Firebase storage artifacts is huge and keeps increasing - firebase

I've just noticed that my app's storage started to increase significantly.
After having a closer look, it appeared that this was caused by the "artifacts" bucket.
I can see that the "artifacts" storage keeps increasing by about ~800Mb every week which worries me to say the least.
I assume this is related to firestore functions deploys (or not?), but is this really expected? Can I cleanup this artifacts safely?
Appreciate any suggestions on how to safely handle storage size in this case and to keep its consumption at minimum.

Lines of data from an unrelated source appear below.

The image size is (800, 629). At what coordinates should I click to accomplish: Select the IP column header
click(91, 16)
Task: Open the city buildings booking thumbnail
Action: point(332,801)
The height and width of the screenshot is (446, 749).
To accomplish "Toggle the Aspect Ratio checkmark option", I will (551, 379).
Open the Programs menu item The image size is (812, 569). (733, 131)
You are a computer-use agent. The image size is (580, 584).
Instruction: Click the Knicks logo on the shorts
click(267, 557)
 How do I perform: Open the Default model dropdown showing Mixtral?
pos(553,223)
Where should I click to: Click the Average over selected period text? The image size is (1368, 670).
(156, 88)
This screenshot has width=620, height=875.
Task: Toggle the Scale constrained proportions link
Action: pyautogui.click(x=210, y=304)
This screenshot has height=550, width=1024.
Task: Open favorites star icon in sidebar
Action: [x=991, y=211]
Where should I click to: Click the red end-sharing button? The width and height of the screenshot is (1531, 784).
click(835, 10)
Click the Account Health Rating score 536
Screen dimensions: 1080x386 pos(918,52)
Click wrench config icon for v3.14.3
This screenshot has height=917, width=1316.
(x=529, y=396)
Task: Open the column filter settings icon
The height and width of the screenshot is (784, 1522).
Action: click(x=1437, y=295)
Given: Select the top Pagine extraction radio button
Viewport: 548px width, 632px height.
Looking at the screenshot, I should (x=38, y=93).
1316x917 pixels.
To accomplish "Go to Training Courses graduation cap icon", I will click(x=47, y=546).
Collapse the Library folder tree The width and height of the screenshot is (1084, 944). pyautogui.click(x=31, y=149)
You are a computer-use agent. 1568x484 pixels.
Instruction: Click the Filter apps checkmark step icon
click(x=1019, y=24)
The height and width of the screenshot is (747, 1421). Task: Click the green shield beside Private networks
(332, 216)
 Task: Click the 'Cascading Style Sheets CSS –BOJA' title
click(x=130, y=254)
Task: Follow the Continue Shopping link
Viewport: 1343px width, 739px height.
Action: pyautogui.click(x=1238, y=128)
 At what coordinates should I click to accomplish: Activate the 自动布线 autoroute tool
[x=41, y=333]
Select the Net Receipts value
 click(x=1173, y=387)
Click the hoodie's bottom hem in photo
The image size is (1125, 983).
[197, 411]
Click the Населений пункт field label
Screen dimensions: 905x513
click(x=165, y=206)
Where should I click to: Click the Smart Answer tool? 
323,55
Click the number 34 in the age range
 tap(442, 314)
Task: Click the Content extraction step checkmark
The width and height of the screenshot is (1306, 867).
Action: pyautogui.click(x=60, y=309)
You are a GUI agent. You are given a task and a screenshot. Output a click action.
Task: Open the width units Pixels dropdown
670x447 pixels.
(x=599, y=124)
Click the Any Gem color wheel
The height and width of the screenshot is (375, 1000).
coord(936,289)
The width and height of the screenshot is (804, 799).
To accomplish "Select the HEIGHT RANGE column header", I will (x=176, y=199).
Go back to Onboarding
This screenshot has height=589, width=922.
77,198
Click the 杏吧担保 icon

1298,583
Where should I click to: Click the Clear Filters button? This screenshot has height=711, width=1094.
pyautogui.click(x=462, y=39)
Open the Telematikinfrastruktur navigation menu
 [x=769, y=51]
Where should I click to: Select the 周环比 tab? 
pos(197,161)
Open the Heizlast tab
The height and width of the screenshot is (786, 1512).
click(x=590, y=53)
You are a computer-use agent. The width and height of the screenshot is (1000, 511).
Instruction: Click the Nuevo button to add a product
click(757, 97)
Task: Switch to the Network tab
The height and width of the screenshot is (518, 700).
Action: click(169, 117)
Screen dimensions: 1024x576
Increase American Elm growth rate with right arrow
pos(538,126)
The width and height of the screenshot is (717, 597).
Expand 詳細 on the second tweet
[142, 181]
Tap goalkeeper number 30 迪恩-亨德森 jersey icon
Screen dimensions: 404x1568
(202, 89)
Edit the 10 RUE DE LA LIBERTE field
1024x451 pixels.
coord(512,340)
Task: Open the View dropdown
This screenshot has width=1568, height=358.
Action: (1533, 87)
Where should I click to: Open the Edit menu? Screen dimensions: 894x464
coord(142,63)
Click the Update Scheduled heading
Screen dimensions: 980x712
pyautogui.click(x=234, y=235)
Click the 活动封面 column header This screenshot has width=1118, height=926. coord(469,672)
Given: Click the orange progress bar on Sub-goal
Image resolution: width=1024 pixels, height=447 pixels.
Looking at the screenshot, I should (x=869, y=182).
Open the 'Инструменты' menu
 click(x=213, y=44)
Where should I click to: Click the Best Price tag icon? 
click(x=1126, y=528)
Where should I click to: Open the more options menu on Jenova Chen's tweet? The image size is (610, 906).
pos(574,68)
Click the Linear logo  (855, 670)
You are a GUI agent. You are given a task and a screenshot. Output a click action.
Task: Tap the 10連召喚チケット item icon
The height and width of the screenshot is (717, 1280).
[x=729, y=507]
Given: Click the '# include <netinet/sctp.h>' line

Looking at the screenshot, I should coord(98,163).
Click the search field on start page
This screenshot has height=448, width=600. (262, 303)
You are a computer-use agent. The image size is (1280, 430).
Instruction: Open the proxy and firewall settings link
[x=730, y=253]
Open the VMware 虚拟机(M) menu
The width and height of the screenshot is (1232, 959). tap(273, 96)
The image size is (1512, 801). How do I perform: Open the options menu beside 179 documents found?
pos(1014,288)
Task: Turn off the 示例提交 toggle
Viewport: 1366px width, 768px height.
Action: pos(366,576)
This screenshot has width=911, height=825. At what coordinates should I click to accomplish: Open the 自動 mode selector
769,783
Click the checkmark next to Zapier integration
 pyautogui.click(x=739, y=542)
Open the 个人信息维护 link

Figured out a solution - it appeared there is a way to setup an auto deletion rule in google cloud console for those images that clutter the storage.
go to the google cloud console, select your project -> storage -> browser https://console.cloud.google.com/storage/browser
Select the "artifacts" bucket
Under the "lifecycle" tab add a rule to auto delete old images (in my case I put "delete after 1 day since update" which works fine for me)
Storage is safe now!
NOTE: if you face any deployment issues later, like if you deploy several days in a row and if it gives you an error on deploy, just delete the whole "container" folder manually in the artifacts which should solve it and then redeploy again. (make sure not to delete the artifacts bucket itself!)
Hope the firebase team will improve that - the current behavior looks confusing as it easily leads to an unexpected bill unless you take extra steps to prevent that. But you'll never know that it will happen until it does.

I assume this is related to firestore functions deploys (or not?), but is this really expected?
Yes, it's expected. Every time you deploy functions, Cloud Build will use a dedicated Cloud Storage space for the built docker image, and retain it until you delete it.
Can I cleanup this artifacts safely?
Yes, but then you won't be able to easily revert to a prior image. You would have to deploy again from your own source code.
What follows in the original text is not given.